Spurs - Warriors (5-0, +4.2)
The Warriors are 34-6 and absolutely crushing teams with a double-digit point-differential. I'm going to pencil them in as a top seed for this exercise, which makes them a potential first-round matchup for the Spurs, currently sitting in seventh place. San Antonio has won all five games since the start of last year, sweeping that season series and winning the sole matchup in 2014-15 -- which is actually the last time any team beat Golden State at home (they've won 19 in a row since). Andrew Bogut's health is a seven-foot-high caveat to the Warriors' championship prospects, but so might be whether or not they face the Silver and Black.
Rockets - Spurs (5-1, +5.8)
The other side of the coin for San Antonio are the Houston Rockets, who have had the Spurs' number during the James Harden-Dwight Howard era. Dwight's always been a tough mark for Timmy and company due to his strength and athleticism (and flatulence), and Harden is making life difficult for just about everyone in the league.
Warriors - Rockets (5-3, +2.0)
Completing the love triangle is this matchup. The Warriors just swept Houston after beating them, 126-113, Wednesday night. The win came after Houston players were quoted as saying Golden State wasn't "that good", which prompted a Splash Brothers rain of Biblical proportions. This could be a potential 1 versus 4-5 matchup in the second round, and probably one Houston would rather avoid.
Grizzlies - Clippers (4-2, +1.5)
There are certain big men that Zach Randolph and Marc Gasol just seem to relish playing against. The Bogut-less duo of David Lee and Draymond Green is one, and so are the two guys in LA. Memphis isn't the same grit-and-grind team it once was, but they can still revert to that play when necessary. The Spurs and the Grizz might be the two teams LA would least like to play.
Spurs - Grizzlies (5-2, +6.9)
What I just said about Z-Bo and Gasol circling games against those guys works the same for Matt Bonner and Zach Randolph, at least on the defensive end.
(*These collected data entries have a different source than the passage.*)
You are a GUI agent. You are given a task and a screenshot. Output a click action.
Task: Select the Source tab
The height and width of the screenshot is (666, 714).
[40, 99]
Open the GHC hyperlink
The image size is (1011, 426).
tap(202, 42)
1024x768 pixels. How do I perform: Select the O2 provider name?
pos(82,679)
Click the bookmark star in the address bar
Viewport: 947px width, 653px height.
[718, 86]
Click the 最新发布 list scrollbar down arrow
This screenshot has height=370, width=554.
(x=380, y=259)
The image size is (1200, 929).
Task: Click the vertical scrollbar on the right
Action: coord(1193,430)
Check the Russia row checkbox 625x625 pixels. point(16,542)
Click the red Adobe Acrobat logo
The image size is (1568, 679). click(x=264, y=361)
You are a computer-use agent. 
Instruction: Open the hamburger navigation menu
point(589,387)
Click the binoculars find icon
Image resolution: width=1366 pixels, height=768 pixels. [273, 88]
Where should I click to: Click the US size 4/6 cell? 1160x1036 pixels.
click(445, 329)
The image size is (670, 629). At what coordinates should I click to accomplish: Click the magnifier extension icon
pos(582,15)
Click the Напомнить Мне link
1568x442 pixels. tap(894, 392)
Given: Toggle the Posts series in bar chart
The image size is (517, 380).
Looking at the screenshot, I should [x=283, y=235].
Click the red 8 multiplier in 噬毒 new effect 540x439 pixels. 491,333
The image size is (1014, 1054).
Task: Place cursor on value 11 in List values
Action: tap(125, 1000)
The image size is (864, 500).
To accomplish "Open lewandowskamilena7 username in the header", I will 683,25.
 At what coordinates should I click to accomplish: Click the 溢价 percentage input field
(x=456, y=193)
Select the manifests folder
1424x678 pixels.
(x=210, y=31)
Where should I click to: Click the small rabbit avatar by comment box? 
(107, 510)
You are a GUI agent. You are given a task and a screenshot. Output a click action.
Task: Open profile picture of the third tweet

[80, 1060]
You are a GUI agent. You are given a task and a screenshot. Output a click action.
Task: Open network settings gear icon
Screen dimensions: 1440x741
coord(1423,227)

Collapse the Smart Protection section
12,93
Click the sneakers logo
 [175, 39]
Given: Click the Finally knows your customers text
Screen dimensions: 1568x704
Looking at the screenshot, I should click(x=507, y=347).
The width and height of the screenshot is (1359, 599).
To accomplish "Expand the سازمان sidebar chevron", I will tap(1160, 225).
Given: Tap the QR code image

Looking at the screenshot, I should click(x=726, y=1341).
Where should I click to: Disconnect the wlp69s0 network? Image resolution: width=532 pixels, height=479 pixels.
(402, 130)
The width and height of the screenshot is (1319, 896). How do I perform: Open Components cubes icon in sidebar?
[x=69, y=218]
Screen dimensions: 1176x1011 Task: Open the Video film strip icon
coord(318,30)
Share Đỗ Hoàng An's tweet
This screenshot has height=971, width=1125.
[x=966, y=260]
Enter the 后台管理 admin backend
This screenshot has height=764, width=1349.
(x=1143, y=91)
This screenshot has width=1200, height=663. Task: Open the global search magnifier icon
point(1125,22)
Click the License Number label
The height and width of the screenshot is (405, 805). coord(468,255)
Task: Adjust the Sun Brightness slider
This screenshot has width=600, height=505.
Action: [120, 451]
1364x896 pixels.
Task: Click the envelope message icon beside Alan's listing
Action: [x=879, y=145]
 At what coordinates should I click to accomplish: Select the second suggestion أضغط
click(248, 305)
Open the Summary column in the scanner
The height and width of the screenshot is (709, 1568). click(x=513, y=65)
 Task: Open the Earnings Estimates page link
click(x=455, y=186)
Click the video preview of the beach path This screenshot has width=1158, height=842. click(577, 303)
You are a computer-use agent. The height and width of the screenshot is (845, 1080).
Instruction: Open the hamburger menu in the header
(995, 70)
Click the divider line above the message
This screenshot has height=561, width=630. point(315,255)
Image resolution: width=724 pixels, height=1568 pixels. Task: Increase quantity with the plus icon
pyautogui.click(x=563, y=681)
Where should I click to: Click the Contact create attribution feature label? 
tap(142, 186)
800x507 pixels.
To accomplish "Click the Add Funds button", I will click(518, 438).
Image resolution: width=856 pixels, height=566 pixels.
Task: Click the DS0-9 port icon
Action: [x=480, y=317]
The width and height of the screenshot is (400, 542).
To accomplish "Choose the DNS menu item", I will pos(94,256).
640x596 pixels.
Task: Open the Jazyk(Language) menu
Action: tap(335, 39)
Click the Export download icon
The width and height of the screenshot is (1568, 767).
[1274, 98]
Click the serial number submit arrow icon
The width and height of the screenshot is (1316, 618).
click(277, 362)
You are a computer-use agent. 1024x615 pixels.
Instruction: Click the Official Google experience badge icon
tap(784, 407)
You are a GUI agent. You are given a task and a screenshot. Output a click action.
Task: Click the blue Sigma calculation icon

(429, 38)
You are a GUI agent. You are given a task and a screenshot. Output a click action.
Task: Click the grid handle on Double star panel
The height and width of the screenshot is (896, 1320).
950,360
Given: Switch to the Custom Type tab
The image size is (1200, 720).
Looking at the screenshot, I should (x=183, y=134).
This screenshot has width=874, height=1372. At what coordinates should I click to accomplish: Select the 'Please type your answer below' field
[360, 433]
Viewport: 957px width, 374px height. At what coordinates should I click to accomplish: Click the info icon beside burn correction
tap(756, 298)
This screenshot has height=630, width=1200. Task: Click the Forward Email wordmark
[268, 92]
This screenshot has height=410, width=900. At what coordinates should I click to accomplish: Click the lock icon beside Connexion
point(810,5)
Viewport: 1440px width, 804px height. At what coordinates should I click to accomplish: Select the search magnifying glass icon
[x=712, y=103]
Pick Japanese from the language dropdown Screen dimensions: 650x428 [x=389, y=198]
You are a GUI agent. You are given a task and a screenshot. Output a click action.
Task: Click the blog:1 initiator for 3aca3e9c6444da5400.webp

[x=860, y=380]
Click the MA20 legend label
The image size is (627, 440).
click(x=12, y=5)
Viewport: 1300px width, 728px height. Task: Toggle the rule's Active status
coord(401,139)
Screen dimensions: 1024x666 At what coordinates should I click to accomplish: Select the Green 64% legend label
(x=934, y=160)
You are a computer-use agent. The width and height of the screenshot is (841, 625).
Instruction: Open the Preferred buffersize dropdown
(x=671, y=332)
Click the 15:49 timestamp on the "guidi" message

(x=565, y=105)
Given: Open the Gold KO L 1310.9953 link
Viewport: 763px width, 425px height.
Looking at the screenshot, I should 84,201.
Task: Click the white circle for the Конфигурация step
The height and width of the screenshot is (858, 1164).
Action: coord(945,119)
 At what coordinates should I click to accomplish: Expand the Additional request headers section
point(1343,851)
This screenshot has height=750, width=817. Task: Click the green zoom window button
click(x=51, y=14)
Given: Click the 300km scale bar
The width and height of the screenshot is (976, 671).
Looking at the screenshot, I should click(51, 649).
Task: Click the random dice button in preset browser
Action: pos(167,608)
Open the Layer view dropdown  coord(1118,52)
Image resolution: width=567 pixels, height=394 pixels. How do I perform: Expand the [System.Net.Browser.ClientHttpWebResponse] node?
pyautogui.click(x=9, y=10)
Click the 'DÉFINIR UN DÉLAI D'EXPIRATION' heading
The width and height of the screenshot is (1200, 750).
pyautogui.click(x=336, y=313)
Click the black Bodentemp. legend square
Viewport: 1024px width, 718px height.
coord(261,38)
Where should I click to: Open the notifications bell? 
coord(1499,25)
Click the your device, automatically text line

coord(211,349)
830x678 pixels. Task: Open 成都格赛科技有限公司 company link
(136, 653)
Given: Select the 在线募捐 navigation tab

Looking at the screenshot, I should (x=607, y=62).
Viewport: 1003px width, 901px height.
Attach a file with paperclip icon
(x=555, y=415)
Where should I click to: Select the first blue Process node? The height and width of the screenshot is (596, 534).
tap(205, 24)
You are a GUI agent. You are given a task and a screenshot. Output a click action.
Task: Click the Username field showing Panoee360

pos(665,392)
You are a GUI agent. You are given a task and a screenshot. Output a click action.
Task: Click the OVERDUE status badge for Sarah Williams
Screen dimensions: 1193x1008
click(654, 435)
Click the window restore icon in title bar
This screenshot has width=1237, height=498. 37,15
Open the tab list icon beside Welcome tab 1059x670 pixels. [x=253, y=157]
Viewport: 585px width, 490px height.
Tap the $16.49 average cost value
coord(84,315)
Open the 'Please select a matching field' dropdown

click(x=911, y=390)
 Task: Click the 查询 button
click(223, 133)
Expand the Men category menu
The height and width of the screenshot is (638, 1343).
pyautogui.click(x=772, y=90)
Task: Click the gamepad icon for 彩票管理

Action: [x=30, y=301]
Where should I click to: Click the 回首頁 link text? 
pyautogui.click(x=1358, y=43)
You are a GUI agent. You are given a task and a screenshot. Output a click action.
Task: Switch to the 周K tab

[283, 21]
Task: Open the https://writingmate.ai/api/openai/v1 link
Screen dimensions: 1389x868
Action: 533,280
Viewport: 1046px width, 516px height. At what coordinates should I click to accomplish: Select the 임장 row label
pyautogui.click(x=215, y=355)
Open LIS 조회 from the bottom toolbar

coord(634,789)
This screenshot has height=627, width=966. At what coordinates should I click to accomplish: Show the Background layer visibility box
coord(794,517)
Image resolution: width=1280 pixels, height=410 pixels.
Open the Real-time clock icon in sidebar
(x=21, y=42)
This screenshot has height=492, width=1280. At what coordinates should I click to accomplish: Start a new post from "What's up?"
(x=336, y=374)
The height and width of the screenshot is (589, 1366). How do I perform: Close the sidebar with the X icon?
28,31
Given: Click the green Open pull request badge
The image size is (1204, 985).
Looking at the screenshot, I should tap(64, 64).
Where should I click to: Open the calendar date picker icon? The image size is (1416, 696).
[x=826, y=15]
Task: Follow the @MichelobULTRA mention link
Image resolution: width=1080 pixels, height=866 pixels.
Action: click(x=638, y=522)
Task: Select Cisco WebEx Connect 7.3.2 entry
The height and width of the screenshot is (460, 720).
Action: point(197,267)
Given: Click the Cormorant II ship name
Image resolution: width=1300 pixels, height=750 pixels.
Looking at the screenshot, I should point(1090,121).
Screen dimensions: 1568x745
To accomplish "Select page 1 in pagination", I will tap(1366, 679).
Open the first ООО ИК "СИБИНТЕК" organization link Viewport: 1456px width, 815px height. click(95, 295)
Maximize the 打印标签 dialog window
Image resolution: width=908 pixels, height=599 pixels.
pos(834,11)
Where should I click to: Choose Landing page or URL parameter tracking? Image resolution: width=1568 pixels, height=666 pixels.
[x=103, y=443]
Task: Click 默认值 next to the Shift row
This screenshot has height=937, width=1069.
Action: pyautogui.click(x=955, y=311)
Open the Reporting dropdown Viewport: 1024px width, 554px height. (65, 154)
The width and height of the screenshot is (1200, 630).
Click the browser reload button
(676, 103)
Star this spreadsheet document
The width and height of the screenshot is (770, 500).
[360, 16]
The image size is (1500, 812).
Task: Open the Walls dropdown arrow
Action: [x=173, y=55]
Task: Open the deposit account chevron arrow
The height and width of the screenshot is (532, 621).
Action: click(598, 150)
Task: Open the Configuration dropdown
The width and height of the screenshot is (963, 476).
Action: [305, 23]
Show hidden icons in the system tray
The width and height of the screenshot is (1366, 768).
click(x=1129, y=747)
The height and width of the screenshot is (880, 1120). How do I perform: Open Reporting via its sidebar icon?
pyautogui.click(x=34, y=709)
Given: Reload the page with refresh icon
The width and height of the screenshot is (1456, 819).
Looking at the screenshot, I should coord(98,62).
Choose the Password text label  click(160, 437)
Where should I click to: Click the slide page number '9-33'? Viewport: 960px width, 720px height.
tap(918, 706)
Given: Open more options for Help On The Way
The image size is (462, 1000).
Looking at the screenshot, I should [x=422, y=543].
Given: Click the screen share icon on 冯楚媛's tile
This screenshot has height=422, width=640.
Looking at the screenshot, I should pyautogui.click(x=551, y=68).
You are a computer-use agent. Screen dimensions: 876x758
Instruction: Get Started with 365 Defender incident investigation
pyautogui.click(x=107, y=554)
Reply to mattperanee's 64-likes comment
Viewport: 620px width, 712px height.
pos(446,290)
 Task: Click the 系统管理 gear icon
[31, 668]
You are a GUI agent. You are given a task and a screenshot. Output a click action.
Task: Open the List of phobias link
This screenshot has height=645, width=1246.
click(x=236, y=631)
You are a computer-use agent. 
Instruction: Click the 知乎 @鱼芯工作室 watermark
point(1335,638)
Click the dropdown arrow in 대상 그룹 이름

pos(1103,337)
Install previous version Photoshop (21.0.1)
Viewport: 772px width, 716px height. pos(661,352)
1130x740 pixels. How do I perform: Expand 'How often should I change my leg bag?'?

Fun fact: Bonner's combined points and rebounds per game total 6.9, same as the point-differential between these two teams. Coincidence? You decide.
Thunder - Spurs (7-4, -1.6)
The Spurs actually have a positive point-differential in this series, but that doesn't make this postseason matchup any more enticing, given that we can't clone Kawhi to guard both Russell Westbrook and Kevin Durant. The Thunder missed Serge Ibaka for two games in the 2014 Western Conference Finals, and at full strength (plus a new weapon in Dion Waiters) they're a very, very scary team.
Mavericks - Thunder (3-1, +5.8)
The Mavs, however, have won three of four against OKC, with a respectable point-differential to boot. Does the addition of Rajon Rondo improve their chances even more at containing Russell Westbrook?
Clippers - Suns (4-1, +2.8)
The Clippers have an advantage at most positions in this matchup, which isn't very likely to happen given the way things currently stand. Still, if the Suns hold on to the eighth seed, they could circle this is an ideal second-round series, especially if the following happens...
Suns - Blazers (4-1, +10.4)
Portland does not like playing in the desert. The Suns have won seven straight home games against the Blazers, with an even more impressive stretch that dates back almost a decade. But today's Suns as we know them have had a win-differential that is hard to ignore against the Blazers, even if it's a small sample size. The injury to LaMarcus Aldridge (who's put off thumb surgery unltil the summer) makes this series all the less likely, which might be a bit of a bummer for a Suns team that refuses to concede the last playoff spot to Oklahoma City.
So, what do you think of these matchups, and are there any I didn't mention that you feel strongly about?